I've had the opportunity to play with software RAID over the last few
days, and one thing that confused the heck out of me was why I created
my fresh RAID 5 array with a few disks, and from the start one of the
disks came up missing.
Eventually I found in the mdadm man page
Normally mdadm will not allow creation of an array with only one device,
and will try to create a raid5 array with one missing drive (as this
makes the initial resync work faster). With --force, mdadm will not try
to be so clever.
The mdadm code enlightens me a bit more
/* If this is raid5, we want to configure the last active slot
* as missing, so that a reconstruct happens (faster than re-parity)
But I'm still wondering why. I think I understand from following the
code (if you know the code, please correct any mis-assumptions).
Firstly, md.c schedules a resync when it notices things are out of
sync, like when an array is created and the drives are not marked in
sync or when there is a missing drive and a spare.
md goes through the sectors in the disk one by one (doing a bit of
rate limiting) and calls sync_request for the underlying RAID layer
for each sector. For RAID5 this firstly converts the sector into a
stripe and sets some flags on that stripe (STRIPE_SYNCING). Each
stripe structure has a buffer for each disk in the array, amongst other
things (struct stripe_head in include/linux/raid/raid5.h). It
then calls handle_stripe to, well, handle the stripe.
/* maybe we need to check and possibly fix the parity for this stripe
* Any reads will already have been scheduled, so we just see if enough data
* is available
*/
if (syncing && locked == 0 &&
!test_bit(STRIPE_INSYNC, &sh->state) && failed <= 1) {
set_bit(STRIPE_HANDLE, &sh->state);
if (failed == 0) {
char *pagea;
if (uptodate != disks)
BUG();
compute_parity(sh, CHECK_PARITY);
uptodate--;
pagea = page_address(sh->dev[sh->pd_idx].page);
if ((*(u32*)pagea) == 0 &&
!memcmp(pagea, pagea+4, STRIPE_SIZE-4)) {
/* parity is correct (on disc, not in buffer any more) */
set_bit(STRIPE_INSYNC, &sh->state);
}
}
if (!test_bit(STRIPE_INSYNC, &sh->state)) {
if (failed==0)
failed_num = sh->pd_idx;
/* should be able to compute the missing block and write it to spare */
if (!test_bit(R5_UPTODATE, &sh->dev[failed_num].flags)) {
if (uptodate+1 != disks)
BUG();
compute_block(sh, failed_num);
uptodate++;
}
if (uptodate != disks)
BUG();
dev = &sh->dev[failed_num];
set_bit(R5_LOCKED, &dev->flags);
set_bit(R5_Wantwrite, &dev->flags);
locked++;
set_bit(STRIPE_INSYNC, &sh->state);
set_bit(R5_Syncio, &dev->flags);
}
}
We can inspect one particular part of that code that can get triggered
if we're running a sync. If we don't have a failed drive (e.g.

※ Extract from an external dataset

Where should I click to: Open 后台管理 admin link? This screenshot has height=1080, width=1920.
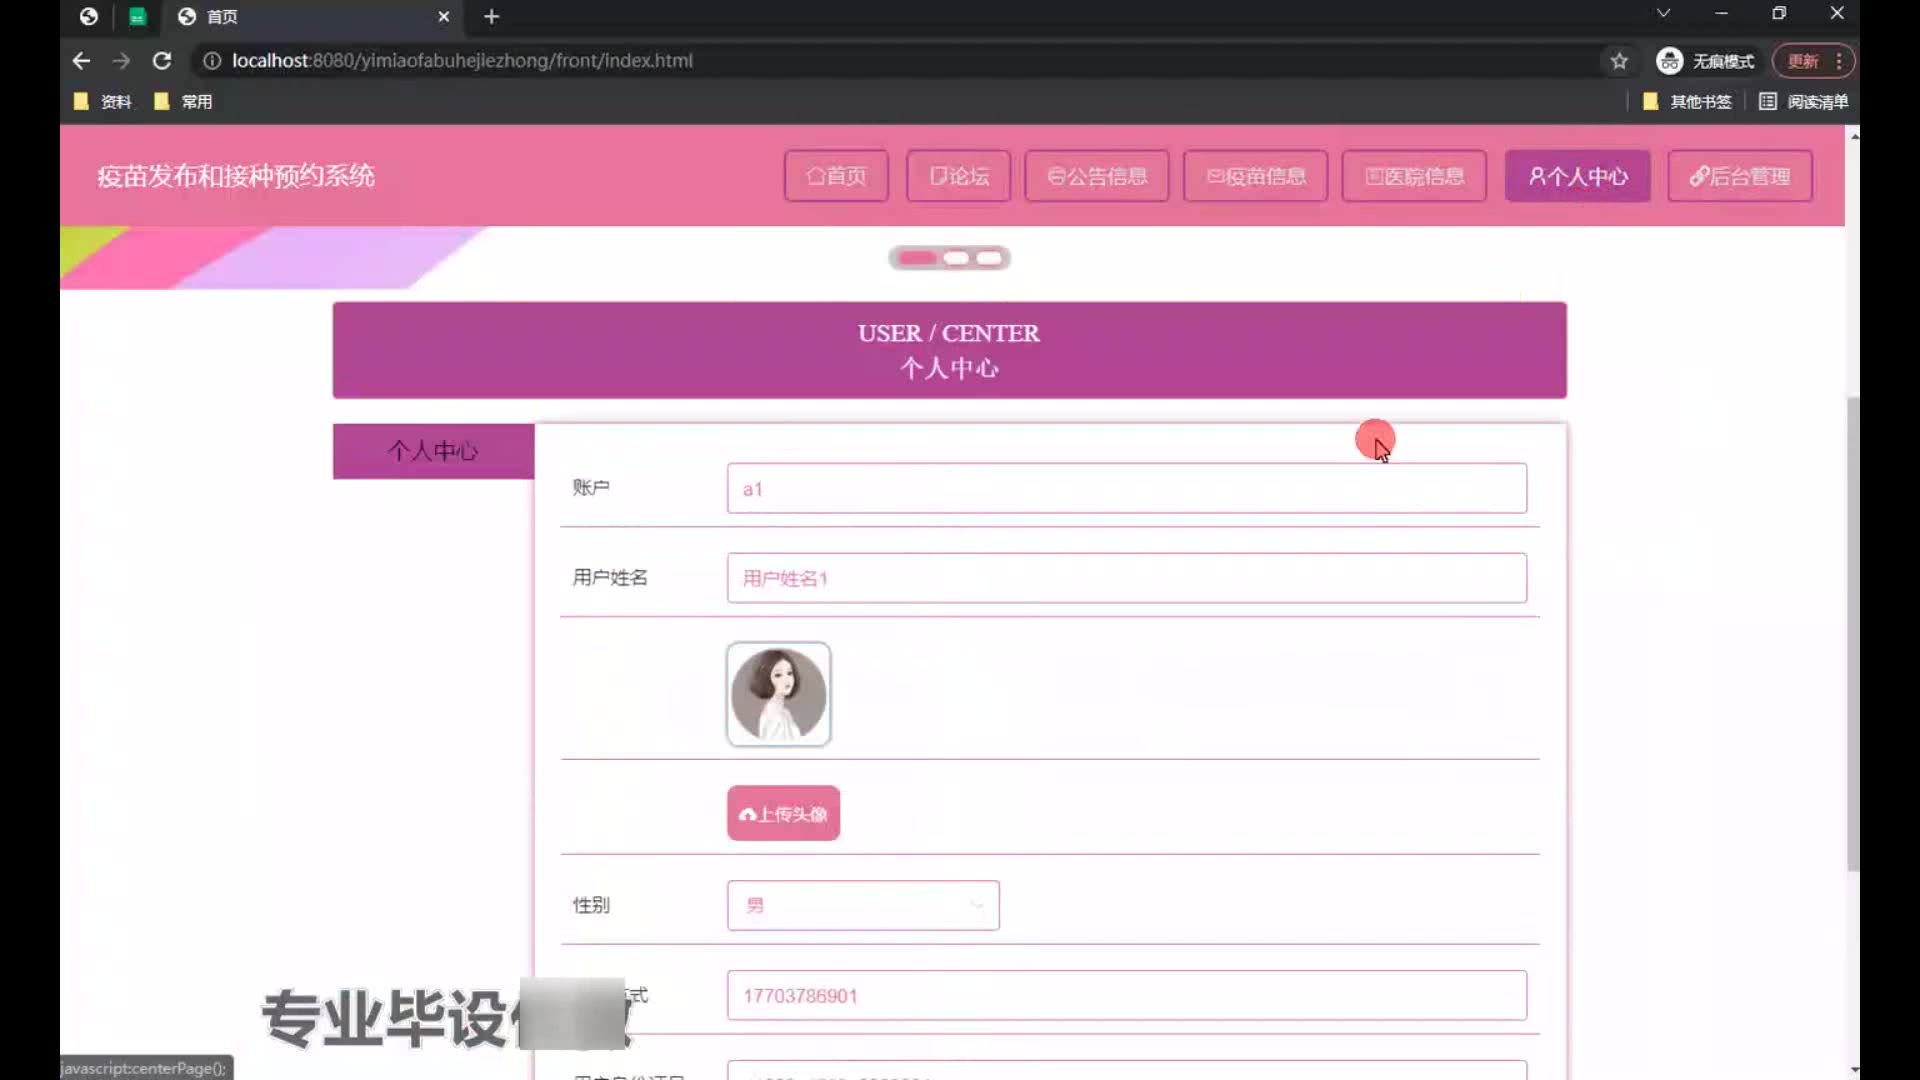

failed == 0) then we call into compute_parity to check the
parity of the current stripe sh (for stripe header). If the parity
is correct, then we flag the stripe as in sync, and carry on.

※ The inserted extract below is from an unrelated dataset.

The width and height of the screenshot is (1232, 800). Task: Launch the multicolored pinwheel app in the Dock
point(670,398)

However, if the parity is incorrect, we will fall out to the next if
statement. The first if checks if we have a failed drive; if we
don't then we flag the failed drive as the disk with the parity for this
stripe (sh->pd_idx). This is where the optimisation comes in -- if
we have a failed drive then we pass it in directly to compute_block
meaning that we will always be bringing the "failed" disk into sync with
the other drives. We then set some flags so that the lower layers know
to write out that drive.
The alternative is to update the parity, which in RAID5 is spread across
the disks. This means you're constantly stuffing up nice sequential
reads by making the disks seek backwards to write parity for previous
stripes. Under this scheme, for a situation where parity is mostly wrong
(e.g. creating a new array) you just read from the other drives and
bring that failed drive into sync with the others. Thus the only disk
doing the writing is the spare that is being rebuilt, and it is writing
in a nice, sequential manner. And the other disks are reading in a nice
sequential manner too. Ingenious huh!
I did run this by Neil Brown to make sure I wasn't completely wrong, and
he pointed me to a recent
email
where he explains things. If anyone knows, he does!